### DATA RECORDS

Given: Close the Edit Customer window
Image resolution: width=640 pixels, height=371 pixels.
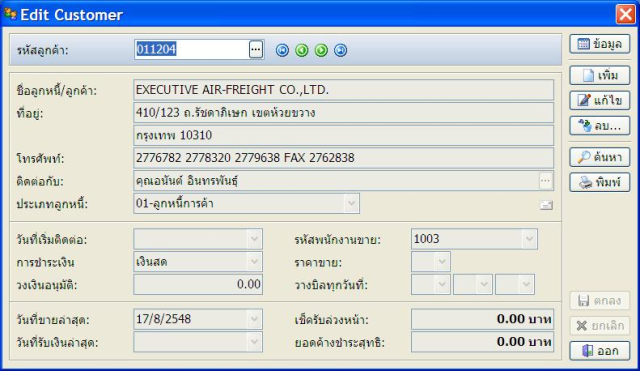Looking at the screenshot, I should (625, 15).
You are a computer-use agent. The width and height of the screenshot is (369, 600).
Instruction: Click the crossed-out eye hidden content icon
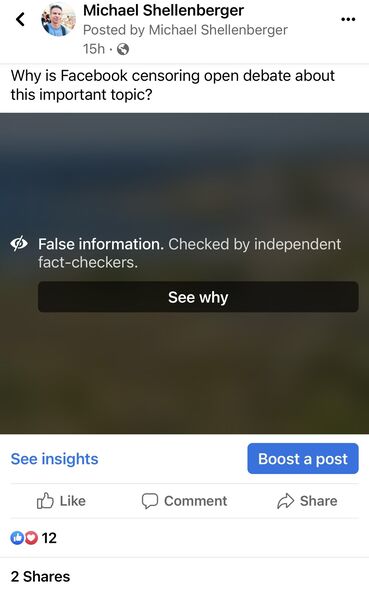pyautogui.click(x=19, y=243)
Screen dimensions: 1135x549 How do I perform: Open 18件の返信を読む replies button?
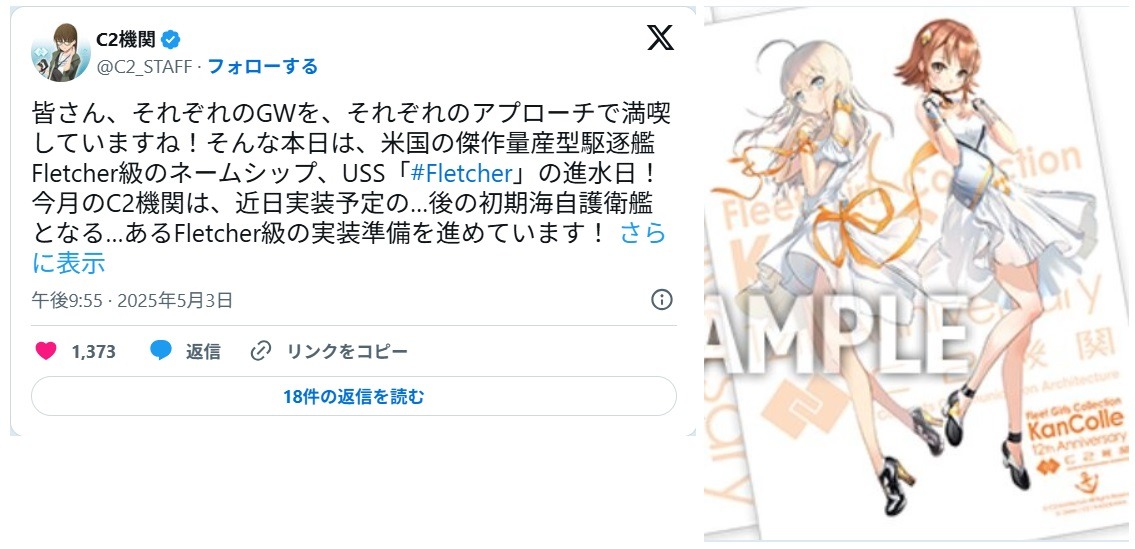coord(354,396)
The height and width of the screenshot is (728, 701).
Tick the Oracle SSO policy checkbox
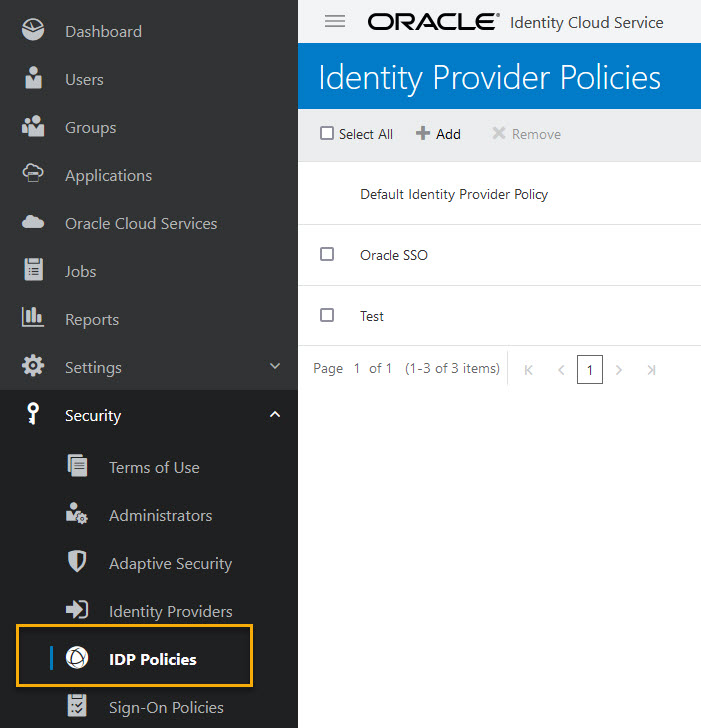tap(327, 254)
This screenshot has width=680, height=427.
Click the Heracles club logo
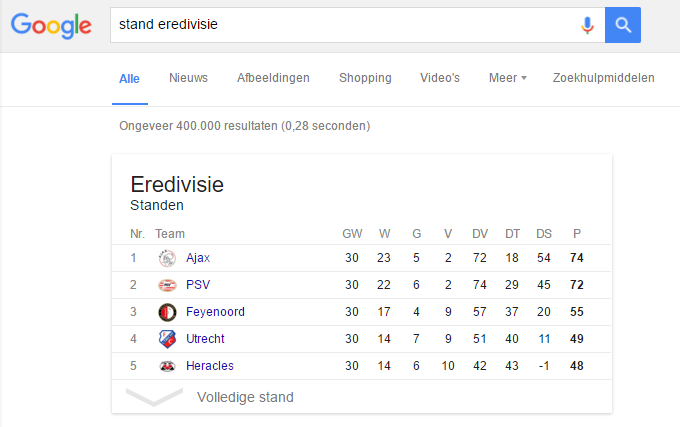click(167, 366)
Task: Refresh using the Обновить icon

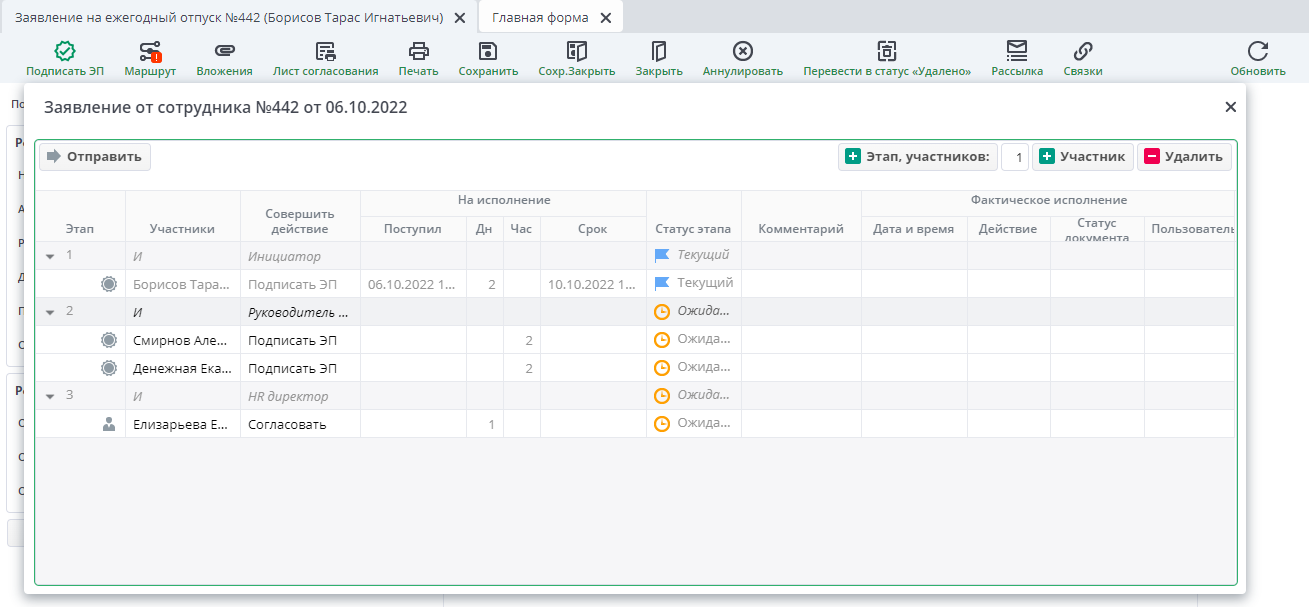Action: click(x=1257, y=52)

...

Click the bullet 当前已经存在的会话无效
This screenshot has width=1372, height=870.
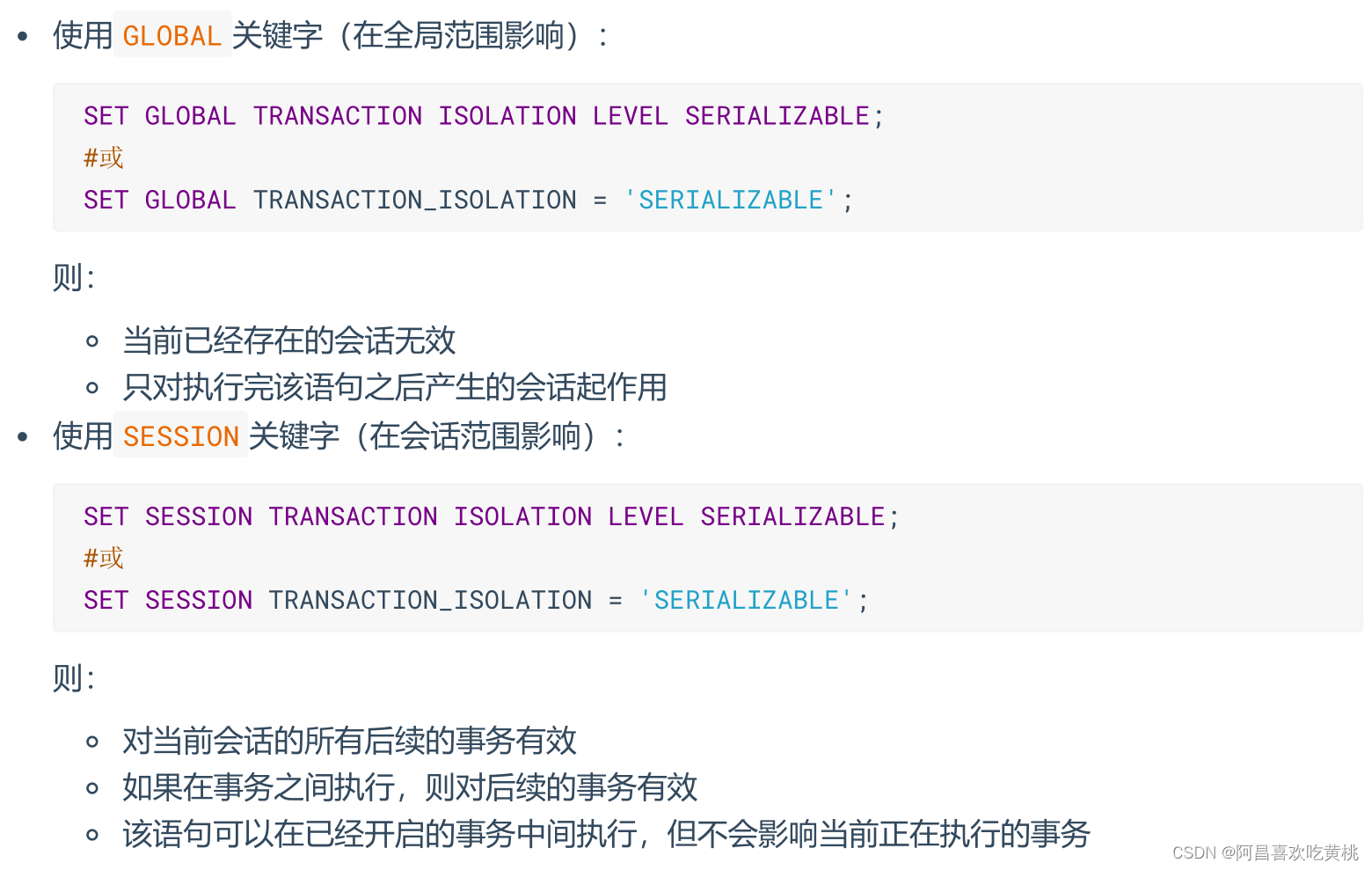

### WHAT YOU WILL DO
The job is to copy each line from the material above that holds the word "This".

### THE ANSWER
This screenshot has width=680, height=427.
This screenshot has width=1372, height=870.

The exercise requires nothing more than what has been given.